Neither of the brothers won fame or fortune, but their story is none the less absorbing, moving from a childhood enriched by their father's genius to young manhood in the isolation of outback Australia, and to maturity amid the developing social and political life of their new country. The family letters quoted are of particular interest, some being published for the first time.
So much has been written about Charles Dickens and all things Dickensian that it might have been thought there was no more to say. But this story, a fascinating postscript, has remained until now to be told - a task that Mary Lazarus has admirably performed.
Mary Ellen Lazarus graduated from the University of Melbourne and she has always been a keen Dickensian.
It was on her retirement from teaching that she began her research on Alfred and Edward Dickens, the two sons of Charles Dickens who had settled in Australia.
Her curiosity was aroused when she found in the library of Trinity College, the University of Melbourne, several letters from Alfred and Edward to G.W. Rusden.

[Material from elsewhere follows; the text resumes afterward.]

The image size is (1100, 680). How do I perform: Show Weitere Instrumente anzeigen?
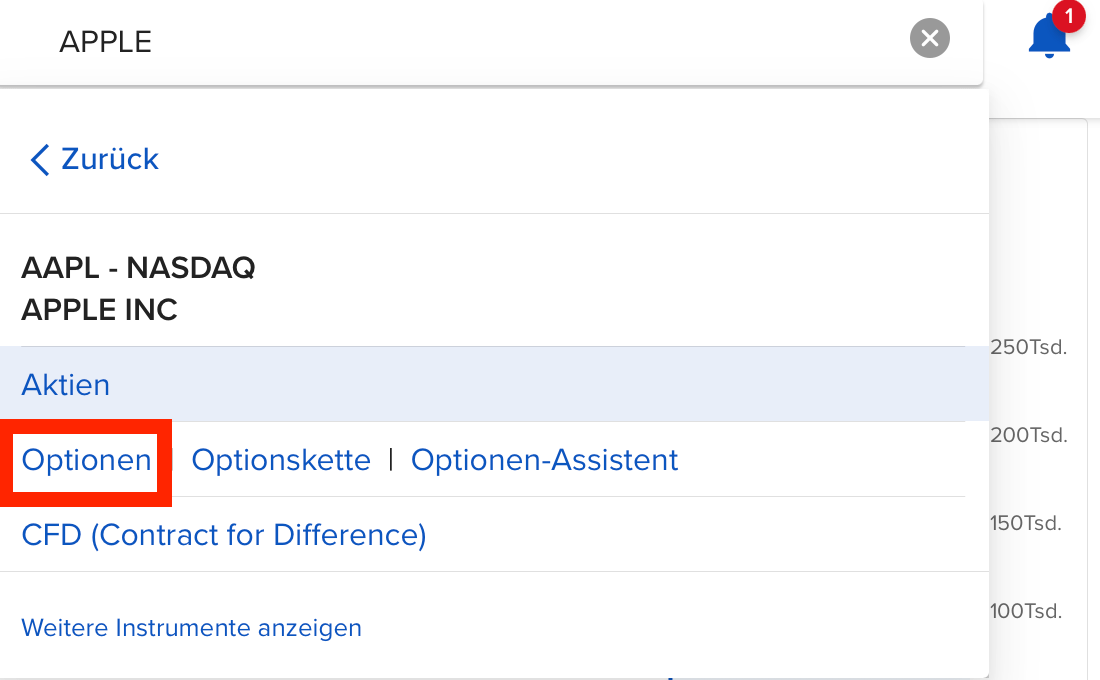click(191, 627)
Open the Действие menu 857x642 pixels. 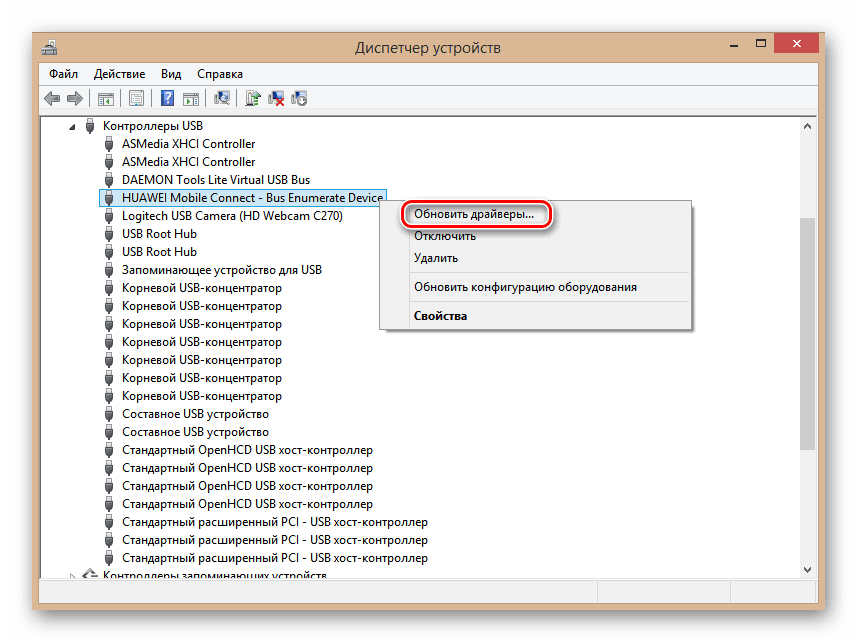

The originals of Charles Dickens' letters about his sons to Rusden, who became their first friend in Australia, are also in the Rusden Collection at Trinity College. In the course of her, Miss Lazarus came across two unpublished letters of Charles Dickens , several from members of his family in England to Rusden, as well as much other hitherto unknown material.
She did say at the time that she found her quest as exciting as any whodunnit! Her book 'A Tale of Two Brothers: Charles Dickens's Sons in Australia' was the result.
It is a little difficult to review this book. It seems to be very well researched and balanced in the writing. The problem is that Edward (Plorn) and Alfred Dickens were unremarkable sons of the writer, Charles Dickens. It is their relationship to him that makes them of any more interest than thousands of other people who lived in Australia in the latter half of the nineteenth century. The book therefore offers some value through its vignettes of Dickens as perceived by the sons, and the curious Dickens enthusiast can perhaps draw some vicarious diversion from following their lives in Australia. Australian Dickensians can enjoy the intersection of the two subjects. I read the book because I wanted some factual information after reading a recently published fictional account of Edward's and Alfred's time in Australia. I was suspicious that the recent fictional work played fast and loose with the truth in order to create a more sensational story out of lives which were essentially ordinary. Lazarus, apparently an academic in Melbourne, published her book in 1973, so it is possible that some later research has thrown up information to which she did not have access. However, given the fact that any documents relating to Charles Dickens, even at a remove or two, will have attracted someone's attention, it is unlikely anything would have remained hidden until after this publication. I found Lazarus's work was convincing and it confirmed my view that the other book was a silly fantasy. For a reader who has read much about Dickens but wants that little bit extra, this can be commended as a soundly written, balanced and well-researched biography. Don't bother with the pointless fictionalisation by another author.